13. Jalan Petunjuk

Start from the beginning
                                    

    Juyeon menggeleng, "palsu, gaada isinya."

  "Aku masih terkejut karena tak menyadari lirik lagu itu adalah kisah Raja Abuwayna padahal aku tau persis jika Shamal memiliki arti angin utara." Jungwoo menyandarkan punggungnya, "apa kita masih akan tetap melanjutkannya? Mencari kotak itu?"

  "Lu takut?" Tanya Juyeon balik.

  "Ya nggak juga. Malahan aku terharu karena faktanya kita jauh lebih kuat dari perkiraan Seonghwa."

  "Maksudnya?"

  "Seonghwa dan Paman Rudi memperingati kita untuk tak mencarinya karena kita akan terpecah, bukan? Tapi mereka salah, ikatan kita tak selemah itu dan itu membuatku sangat bahagia. Aku jadi menyadarinya, sepintar apapun Seonghwa mengisahkan sebuah dongeng dalam kehidupan nyata, tetap saja, Tuhan yang berhak mengatur jalan ceritanya.."

  "Seonghwa orang yang dramatis, dia menciptakan sajak dan puisi untuk menjelaskan betapa indahnya suatu moment dalam kehidupan.. karena itu.. aku rasa gapapa, semua bakal baik baik aja, kita akan tetap kayak gini, nerusin Utopia Seonghwa yang belum terwujud.."

    Juyeon tertawa, "pada akhirnya.. semua balik jadi keuntungan kita, kan?"

    Moonbin ikut tertawa, "sekarang tinggal urusan kotak itu, kan? Gimana kita nyariinnya?"

  "Satu satunya petunjuk yang belum dipakai adalah susunan angka, tahun, ama usia. Tinggal yang angka angka doang. Gua mah bego banget soal itu, yang pinter angka angka masih tewas, jadinya kita cuma bisa nunggu." Jawab Juyeon.
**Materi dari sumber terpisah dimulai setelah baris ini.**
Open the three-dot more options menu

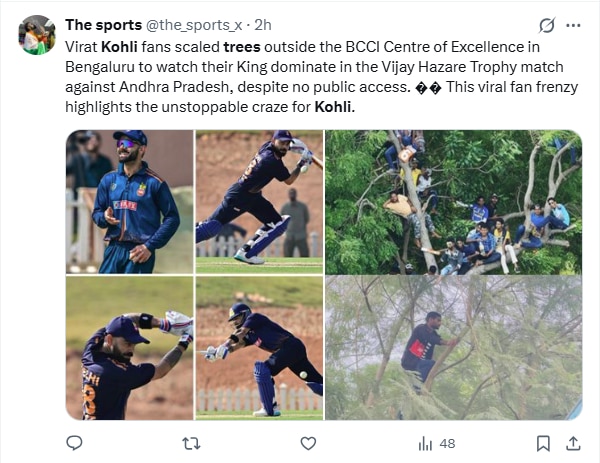(x=573, y=25)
    Juyeon bangun dari duduknya dan beranjak keluar ke arah pintu ruang rawat.

  "Kemana?" Tanya Jungwoo.

  "Nyari angin bentar." Jawab Juyeon.
 
 
    Juyeon berjalan menuju balkon rumah sakit, tangannya merogoh saku jaketnya dan mengeluarkan sebatang rokok dan korek dari sana. Pas lagi anteng antengnya, telponnya bunyi. Sebuah panggilan suara dari nomor tak dikenal. Dengan penasaran Juyeon mengangkat panggilan itu dan terdengar suara pemuda yang tampak begitu girang.
  
  
  "Kak Juyeon! Ini Eric!"

  "Dapet nomor gua darimana lu, bocah?"

  "Dari Sunwoo, hehe. Perjuangan banget gua ngehubungin Sunwoo demi 12 baris angka dari nomornya Kak Juyeon. Ngomong ngomong disana udah jam 7 pagi, kan? Kak Juyeon lagi kerja? Gua harap nggak ganggu aja gitu.."

  "Nggak ganggu, disitu malah masih malem, kan? Bisa bisanya lu telpon jam segitu."

  "Jam dua pagi, kak. Ayah gua ulang tahun hari ini, jadi ada perayaan kecil kecilan mulai jam setengah satu tadi. Rusia dingin banget. Saljunya banyak. Kak Juyeon gimana kabarnya?"

  "Gua yakin kita ga se akrab ini, jadi lu pasti punya tujuan nelpon gua. Bisa ga basa basi?"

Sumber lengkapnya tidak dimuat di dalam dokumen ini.